The exhibition, entitled "A certain 1917," which opened Thursday and runs to January 14 at Moscow's Tretyakov Gallery, displays some 150 paintings, posters and photographs from museums including the Tate Modern in London and the Centre Pompidou in Paris.
The artists include Wassily Kandinsky and Kazimir Malevich as well as names less familiar in the West.
The exhibition shows how they responded in contrasting ways to the upheaval, said one of the gallery curators, Yelena Voronovich.
"As witnesses to these events, some of the painters tried to understand them -- but others tried to forget about them. That was a kind of artistic avoidance," Voronovich told AFP.
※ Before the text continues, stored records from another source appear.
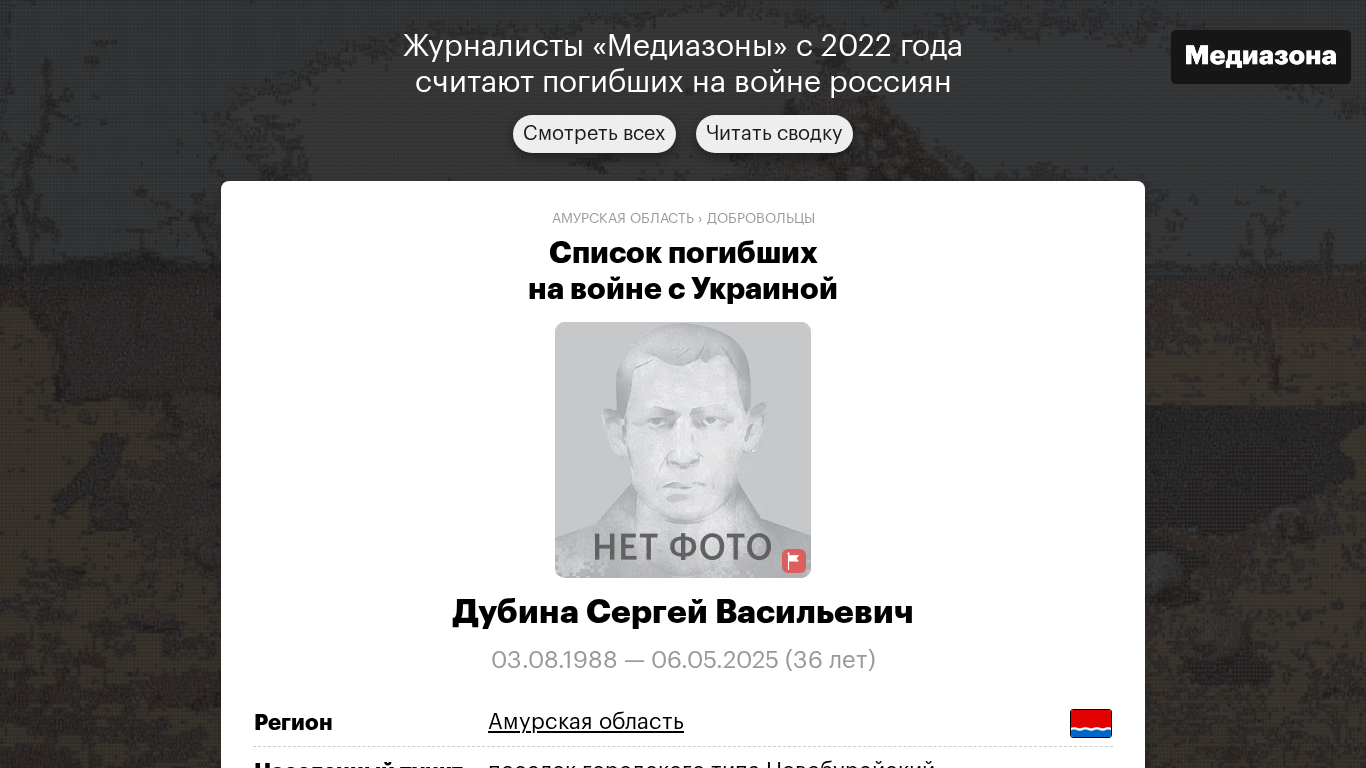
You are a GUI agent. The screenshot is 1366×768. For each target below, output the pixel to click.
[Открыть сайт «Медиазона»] (1261, 59)
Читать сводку (774, 134)
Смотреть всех (594, 134)
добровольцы (761, 219)
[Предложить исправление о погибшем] (794, 561)
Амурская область (623, 219)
Some are directly inspired by the historic events in a year that saw the end of tsarist rule and the Bolshevik Revolution.
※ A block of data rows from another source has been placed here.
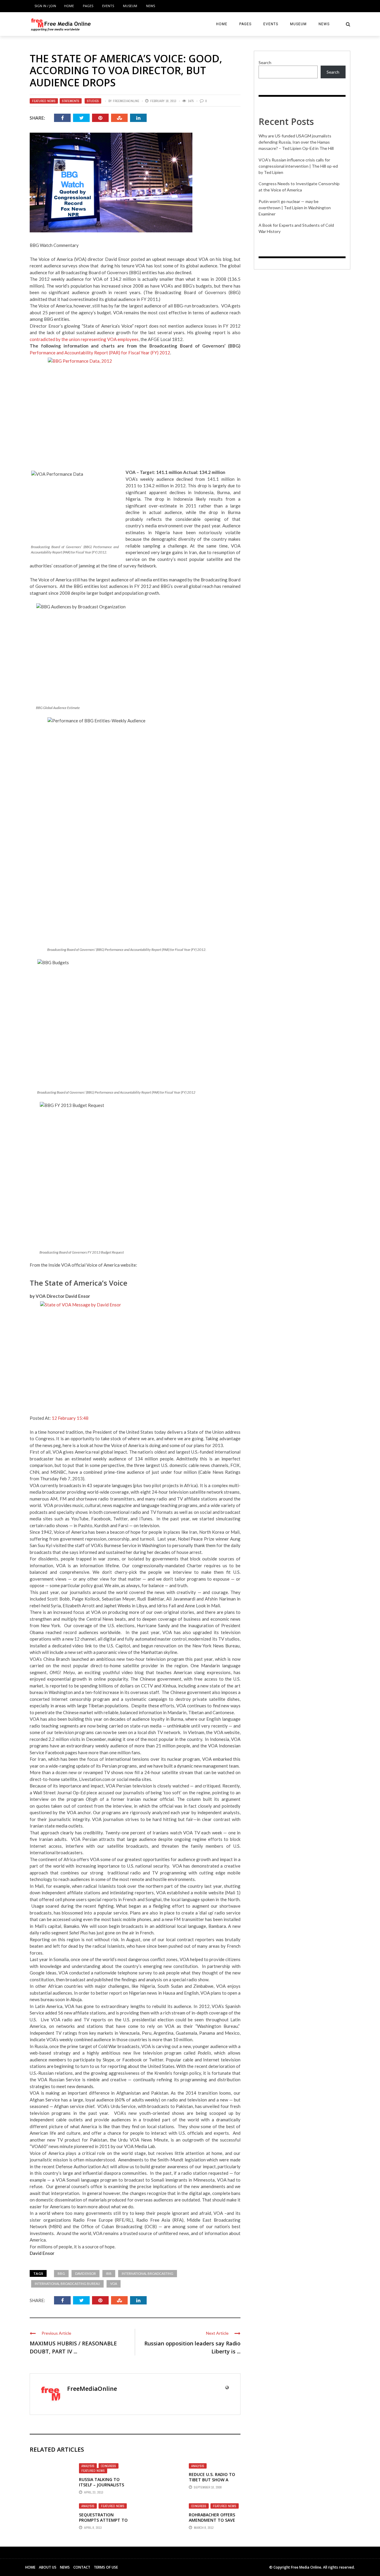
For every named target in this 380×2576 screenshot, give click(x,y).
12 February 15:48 (70, 1418)
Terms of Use (106, 2567)
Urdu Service (123, 2106)
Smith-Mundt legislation (182, 2159)
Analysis (87, 2466)
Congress (108, 2466)
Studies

Boris Kustodiyev's "February 27, 1917" shows protesters in the snow in Petrograd, now Saint Petersburg, during demonstrations leading to the abdication of Tsar Nicholas II. The wheelchair-bound artist painted the scene from his window.
Meanwhile Kuzma Petrov-Vodkin's icon-like figures of women, often termed "proletarian Madonnas" hover over crowds of workers.
But such works hang alongside portraits of wealthy elegant society ladies by Isaak Brodsky and glowing still lifes of flowers by Konstantin Korovin, while Stanislav Zhukovsky painted the still intact richly coloured interiors of aristocrats' mansions.
Zinaida Serebryakova's peasants in "Whitening Canvas" resemble figures from the Italian Renaissance, while Vladimir Kuznetsov's "God's People (Black Crows)" from the State Russian Museum depicts an austere religious community.
Kandinsky, who had recently returned to Russia from Germany, shows 1917 as a sombre and tormented time in "Moscow. Red Square" and "Troubled", both from the Tretyakov's own collection.
Meanwhile, Malevich experimented with abstract geometric forms, rejecting traditional themes and subjects.
His "Supremus" paintings numbered 57 and 38, respectively from the Tate Modern and Cologne's Museum Ludwig, are on display in Russia for the first time.
Also making its debut in Russia is Marc Chagall's "The Cemetery Gates," from the Centre Pompidou, which depicts the flowering of Jewish culture during the revolutionary period.